---- Texte présenté

Une fois de plus, M. Malhuret est précurseur, visionnaire, provocateur. Je ne suis ni pour ni contre, mais, encore une fois, tout ce qui vient du terrain mérite d'être débattu. Cette expérimentation ne doit-elle pas être limitée à un nombre déterminé de départements ?
Je suis également très dubitatif sur l'accompagnement financier de l'État. Cette problématique du RSA est, d'un point de vue financier, insupportable pour nos départements.
Je suis favorable à cette proposition de loi, mais cela ne m'empêche pas de trouver pertinentes les questions posées par mes collègues.
Deux mots me viennent à l'esprit : inspiration et exploration. L'inspiration nous vient des territoires, et les initiatives locales doivent recevoir un regard bienveillant du Sénat. En matière d'insertion professionnelle, l'exploration est de mise, tous les outils peuvent être importants.
La question de l'accompagnement des demandeurs d'emploi relève du département. Je verrais bien, adapté à l'emploi, le même type de dispositif mis en place pour le logement avec l'accompagnement vers et dans le logement (AVDL). Cette mission serait réalisée par les professionnels de l'insertion dans les départements, et l'on pourrait également envisager une forme de tutorat ou de compagnonnage dans les entreprises.
Pour répondre à Pascale Gruny, la durée d'un an correspond à la double volonté d'intégrer les volontaires dans l'emploi durable et de distinguer le dispositif de celui qui s'applique aux emplois saisonniers.
Actuellement, les allocataires qui reprennent un emploi bénéficient encore du RSA, auquel s'ajoute un salaire, pendant trois mois ; ils reçoivent ensuite la prime d'activité, mais n'ont plus droit au RSA.
La formation est une condition de réussite du dispositif. Une sorte de tutorat, dans l'entreprise, est une piste intéressante. En tout cas, les entreprises sont intéressées.
Dans le cadre d'un contrat de 15 heures, le revenu reste suffisamment éloigné de celui d'une personne à temps plein percevant la prime d'activité. Sous réserve de l'adoption de mon amendement qui suspend la prime d'activité, la différence de revenu entre la personne bénéficiaire de l'expérimentation et celle qui travaille 35 heures pour le salaire minimum resterait importante - 1 025 euros pour la première, 1 400 euros pour la seconde.
Ceux qui le peuvent ont la possibilité de reprendre un emploi à temps plein, même rémunéré au SMIC. Nous avons proposé de fixer un plafond - autour de 800 euros - pour conserver le RSA. Au-dessus de ce plafond, le RSA baisserait, ce qui permettrait de rester en dessous du SMIC.
Madame Puissat, l'expérimentation ouvre effectivement de nouvelles possibilités. Je présente un amendement afin de préciser ses modalités d'évaluation.

--------

▶ _Consignes_
1. Répondez aux questions suivantes à partir du texte présenté.
(a) Quelle durée est retenue pour le dispositif dans la réponse adressée à Pascale Gruny ?
(b) Pendant combien de temps les allocataires qui reprennent un emploi continuent-ils de percevoir le RSA en plus de leur salaire ?
(c) Autour de quel montant se situe le plafond proposé pour conserver le RSA ?
2. Traduisez en anglais la phrase suivante du texte présenté : « L'inspiration nous vient des territoires, et les initiatives locales doivent recevoir un regard bienveillant du Sénat. »
3. Dans le texte présenté, reprenez le passage allant de « Une fois de » jusqu'à « pour nos départements. » en substituant « régions » à « départements ».

---- Données disponibles

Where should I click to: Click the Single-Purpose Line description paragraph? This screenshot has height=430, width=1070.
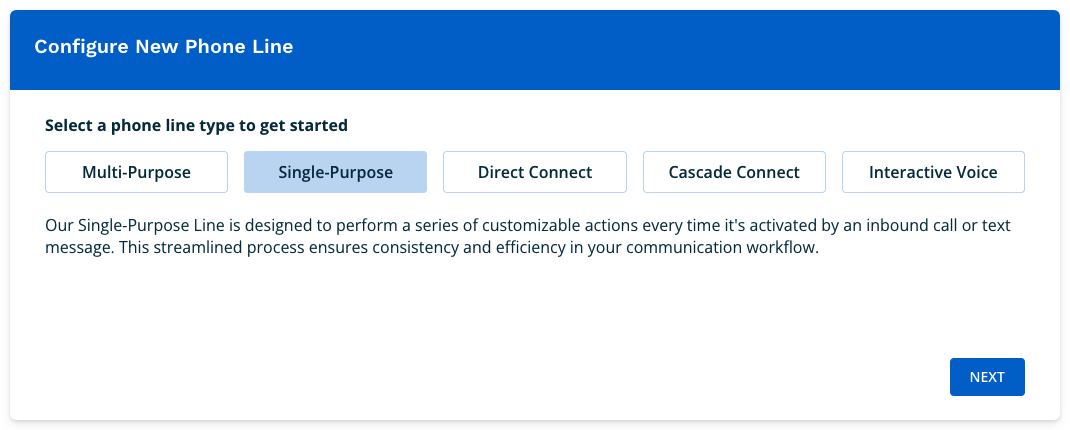500,237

--------

▶ _Corrigés complets_
1.
(a) Un an.
(b) Trois mois.
(c) Autour de 800 euros.

2. Inspiration comes to us from the local areas, and local initiatives must be viewed favorably by the Senate.

3.
Une fois de plus, M. Malhuret est précurseur, visionnaire, provocateur. Je ne suis ni pour ni contre, mais, encore une fois, tout ce qui vient du terrain mérite d'être débattu. Cette expérimentation ne doit-elle pas être limitée à un nombre déterminé de régions ?
Je suis également très dubitatif sur l'accompagnement financier de l'État. Cette problématique du RSA est, d'un point de vue financier, insupportable pour nos régions.